In 1468, Leonardo’s family moved to Florence. At that time—now called the Renaissance—art was flourishing there. Leonardo’s father helped get him an apprenticeship with Andrea del Verrocchio, a painter, sculptor, and goldsmith who took many apprentices, including Sandro Botticelli. Artists were valued in Renaissance Florence, and the wealthy people there became their patrons, securing commissions for them and welcoming them into their homes.
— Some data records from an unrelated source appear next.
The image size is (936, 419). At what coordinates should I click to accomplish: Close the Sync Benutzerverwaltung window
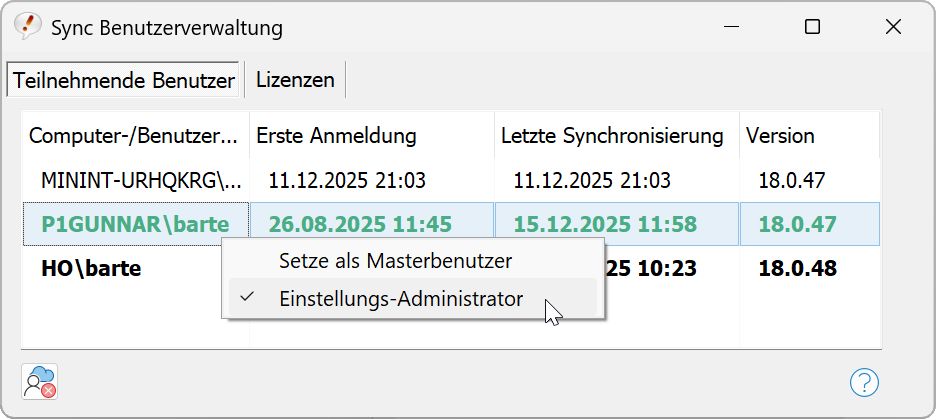(x=893, y=28)
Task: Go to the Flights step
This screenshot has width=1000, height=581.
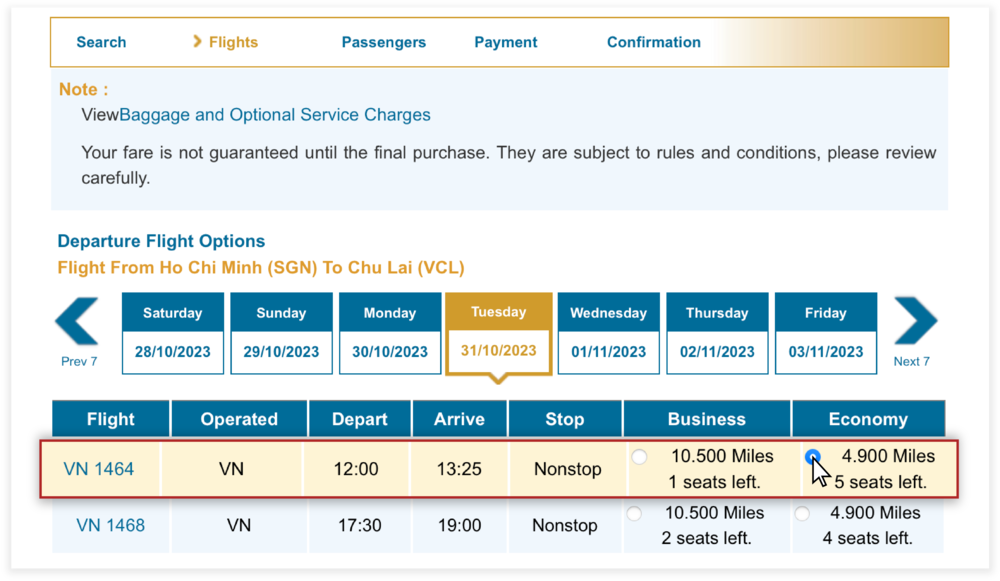Action: (x=233, y=42)
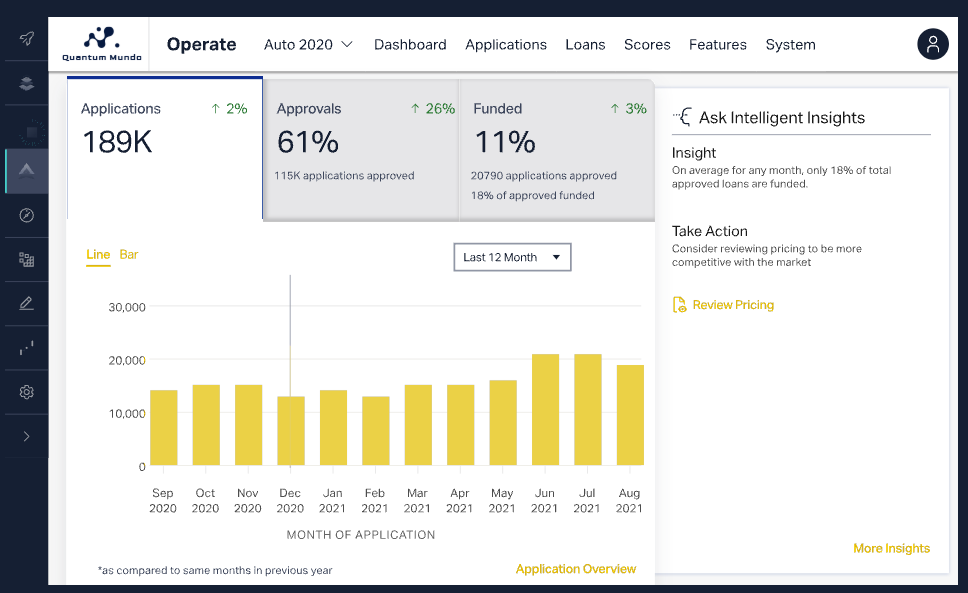
Task: Open the pencil edit sidebar icon
Action: 26,304
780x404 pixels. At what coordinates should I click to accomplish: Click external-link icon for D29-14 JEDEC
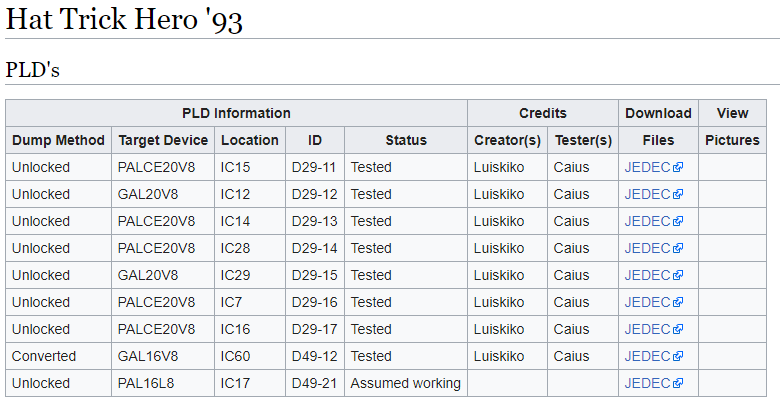[678, 248]
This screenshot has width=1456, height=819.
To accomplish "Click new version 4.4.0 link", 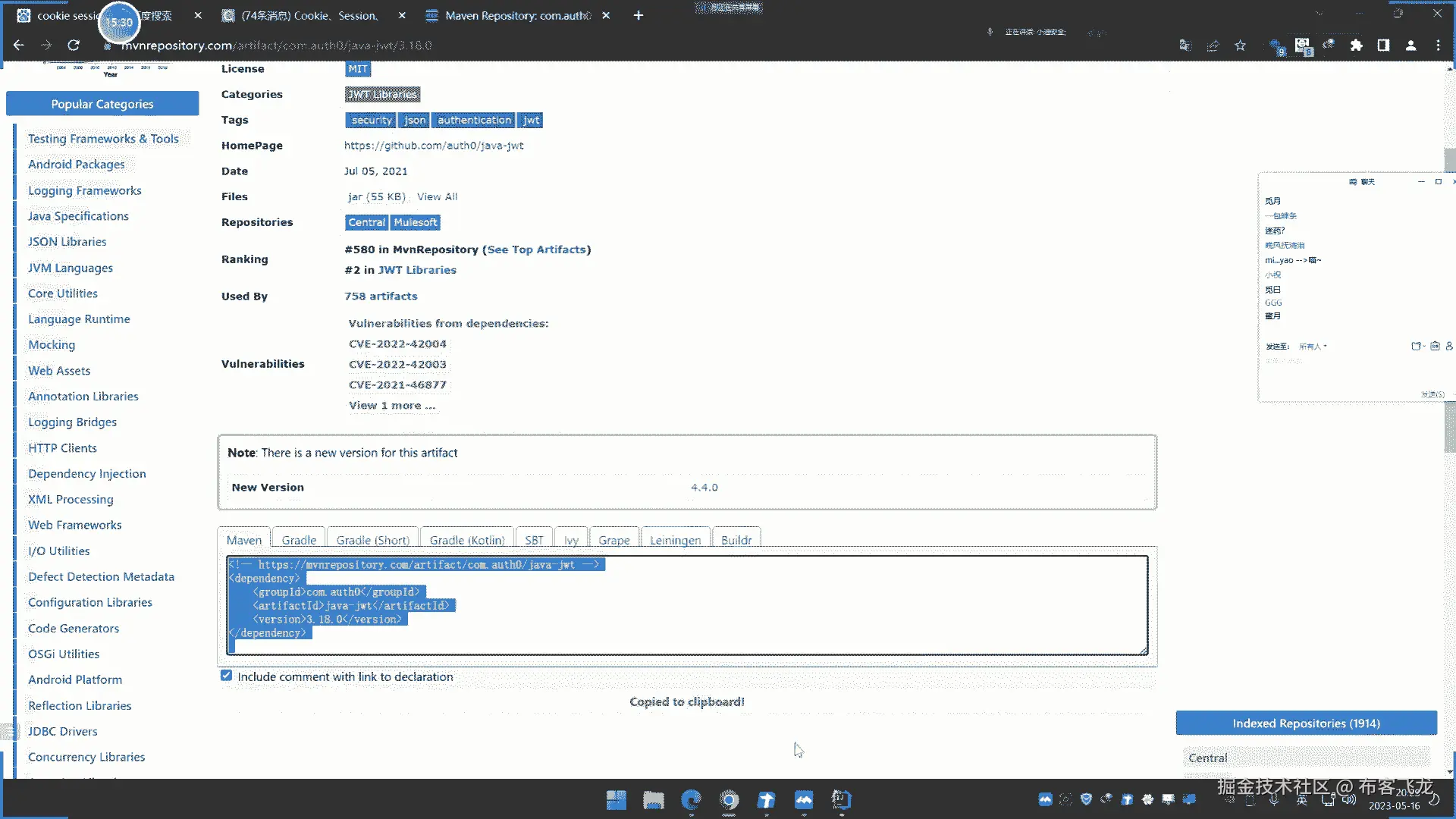I will [704, 488].
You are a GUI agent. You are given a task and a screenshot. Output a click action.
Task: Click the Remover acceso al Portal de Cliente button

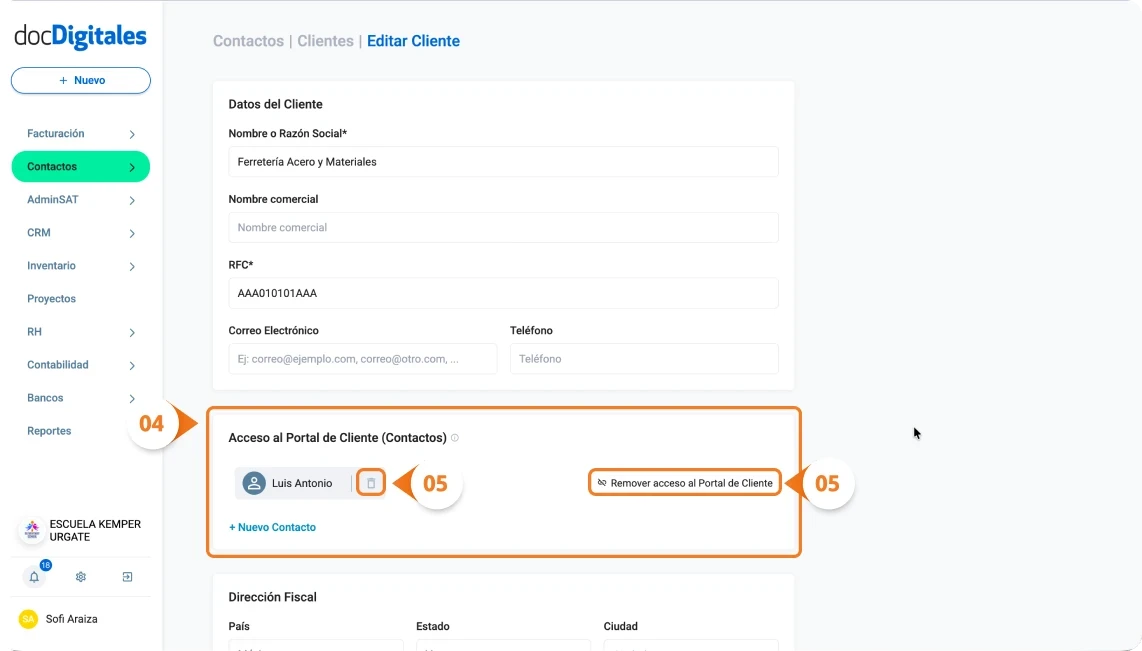coord(684,482)
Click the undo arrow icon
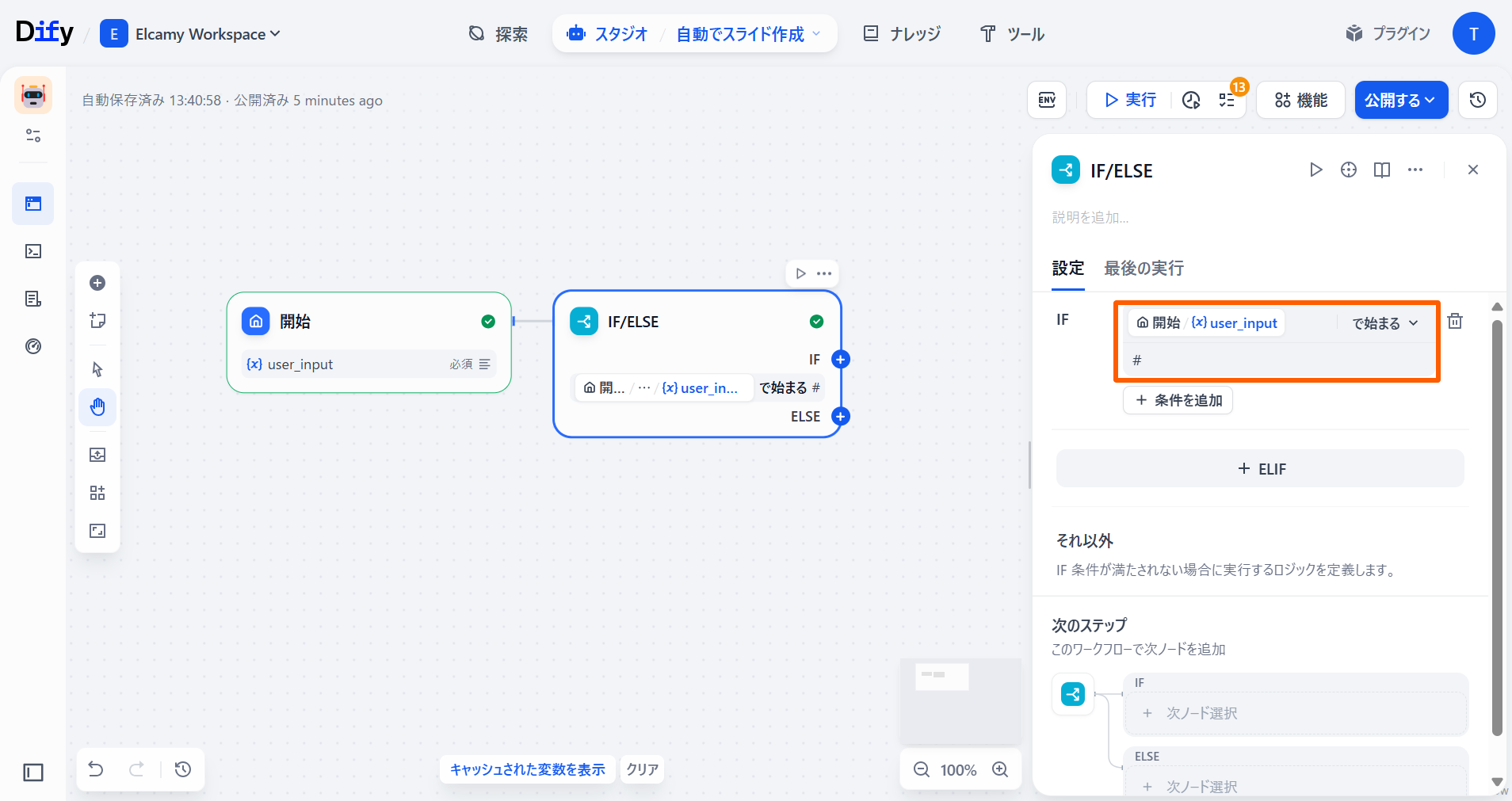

An artist’s apprenticeship followed a rigorous program. In addition to studying the fundamentals of painting, he studied color theory, sculpting, and metalwork. Leonardo studied with Verrocchio until 1472, when he was admitted to Florence’s painters’ guild. This gave him credibility and visibility to wealthy patrons. After five years with the guild, Leonardo opened his own studio, where he worked mostly with oil paints. At that time in Florence, the Medicis were the most important political family, and Lorenzo de’ Medici became Leonardo’s patron (he was also Michelangelo’s and Botticelli’s patron). However, Leonardo had a habit of not finishing work he’d begun, and soon Lorenzo ended his patronage.